Two-year notes climbed by the most since Oct. 15 yesterday as the Institute for Supply Management's U.S. manufacturing index dropped in October to the lowest level since 1982, the Tempe, Arizona-based group reported.
``The credit crisis reached up and grabbed the throat of the global economy and choked off economic growth,'' the Fed's Fisher said yesterday.
Americans Vote
Americans vote today to decide if Republican John McCain or Democrat Barack Obama will be the next president, choosing who will inherit the most severe financial crisis since the Great Depression.
Two-year notes returned 1.1 percent in October, according to indexes compiled by Merrill Lynch & Co. The Fed cut interest rates twice and investors sought the safest securities as credit markets froze and the Standard & Poor's 500 Index fell almost 17 percent, the most since 1987.
General Motors Corp., the largest U.S. automaker, said U.S. sales fell 45 percent in October. Ford Motor Co., the second- biggest, said sales declined 30 percent.
Ford Motor, GMAC LLC and Chrysler LLC were shut out of the market for bonds backed by auto loans for the fifth straight month in October, forcing automakers to cut back on loans to dealers and customers and contributing to a slowdown that may curb U.S. auto sales this year to the lowest level since 1993.
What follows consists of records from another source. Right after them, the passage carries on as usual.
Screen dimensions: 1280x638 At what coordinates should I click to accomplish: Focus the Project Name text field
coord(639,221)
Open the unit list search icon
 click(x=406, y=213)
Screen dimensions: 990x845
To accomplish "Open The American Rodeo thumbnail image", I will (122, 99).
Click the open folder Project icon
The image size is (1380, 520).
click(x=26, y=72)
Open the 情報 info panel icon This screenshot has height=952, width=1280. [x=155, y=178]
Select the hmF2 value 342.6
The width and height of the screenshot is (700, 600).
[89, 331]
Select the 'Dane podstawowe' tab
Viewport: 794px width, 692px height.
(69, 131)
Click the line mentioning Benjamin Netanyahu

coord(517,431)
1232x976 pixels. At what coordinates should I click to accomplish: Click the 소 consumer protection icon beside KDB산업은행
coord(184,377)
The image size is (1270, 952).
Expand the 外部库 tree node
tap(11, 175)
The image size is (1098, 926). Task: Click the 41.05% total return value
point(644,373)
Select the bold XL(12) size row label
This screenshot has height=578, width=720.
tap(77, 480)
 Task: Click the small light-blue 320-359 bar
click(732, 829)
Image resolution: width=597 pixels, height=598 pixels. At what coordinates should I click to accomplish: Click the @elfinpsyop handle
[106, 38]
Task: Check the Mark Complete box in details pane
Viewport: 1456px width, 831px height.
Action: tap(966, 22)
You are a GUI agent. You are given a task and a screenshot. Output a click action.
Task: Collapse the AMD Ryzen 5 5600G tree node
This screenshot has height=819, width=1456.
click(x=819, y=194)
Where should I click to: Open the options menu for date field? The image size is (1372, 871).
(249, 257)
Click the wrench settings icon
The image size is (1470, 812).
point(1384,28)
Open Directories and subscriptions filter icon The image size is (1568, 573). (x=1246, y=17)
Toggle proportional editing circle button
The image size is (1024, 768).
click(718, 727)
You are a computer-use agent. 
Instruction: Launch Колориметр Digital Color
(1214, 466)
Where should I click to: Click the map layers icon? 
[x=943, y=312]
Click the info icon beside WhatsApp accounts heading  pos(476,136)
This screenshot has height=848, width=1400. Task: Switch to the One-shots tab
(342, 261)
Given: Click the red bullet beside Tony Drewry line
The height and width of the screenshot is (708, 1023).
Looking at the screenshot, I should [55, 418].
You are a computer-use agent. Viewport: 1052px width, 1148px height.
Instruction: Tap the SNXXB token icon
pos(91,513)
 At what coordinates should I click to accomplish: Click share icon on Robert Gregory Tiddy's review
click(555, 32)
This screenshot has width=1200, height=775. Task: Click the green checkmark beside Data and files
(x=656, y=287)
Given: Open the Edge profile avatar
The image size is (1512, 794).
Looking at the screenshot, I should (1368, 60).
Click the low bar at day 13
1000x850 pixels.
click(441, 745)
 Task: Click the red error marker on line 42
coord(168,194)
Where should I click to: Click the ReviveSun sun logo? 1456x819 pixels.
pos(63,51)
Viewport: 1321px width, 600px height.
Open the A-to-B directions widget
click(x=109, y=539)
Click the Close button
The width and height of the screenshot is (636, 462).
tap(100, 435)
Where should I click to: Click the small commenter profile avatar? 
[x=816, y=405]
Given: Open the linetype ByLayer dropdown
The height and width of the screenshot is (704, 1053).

Ten-year notes handed investors a loss of 0.8 percent last month on concern the U.S. will increase sales of long-term debt to pay for a $700 billion bank-rescue package.
The government said yesterday fourth-quarter borrowing needs probably will grow to $550 billion, from an earlier estimate of $142 billion.
Debt Sales
The U.S. is scheduled on Nov. 5 to announce the amount of Treasuries it plans to auction. It may sell a net $388 billion of bills, notes and bonds this quarter, compared with $178.4 billion in the previous three months and $33.4 billion in the same period of 2007, according to a survey by the Securities Industry and Financial Markets Association released Oct. 31.
Yields indicate financial markets are thawing, helping curtail demand for Treasuries.
The difference between what banks and the Treasury pay to borrow money for three months, the so-called TED spread, shrank to 2.37 percentage points from 3.87 percentage points a month ago. The narrowing shows banks are becoming more willing to lend.
An index of emerging-market sovereign bonds compiled by JPMorgan Chase & Co. yielded 6.11 percentage points more than Treasuries, narrowing from a six-year high of 8.65 percentage points on Oct. 24.
`Come Undone'
``The flight-to-quality bid for bonds that was associated with a teetering financial system is starting to come undone,'' said Peter Jolly, head of markets research in Sydney at NabCapital, the investment-banking unit of National Australia Bank Ltd., the nation's largest lender. ``There's supply coming as well.'' Ten-year yields will probably hold little changed through year-end, he said.
The difference between two- and 10-year yields widened to 2.45 percentage points as shorter maturities outperformed. The difference was 2.48 percentage points yesterday, steepening the so-called yield curve to the most since 2004.
``People are still clinging to their security blanket and the front end of the Treasury curve,'' said Robert Tipp, chief investment strategist for fixed income in Newark, New Jersey, at Prudential Investment Management, which oversees more than $200 billion of bonds.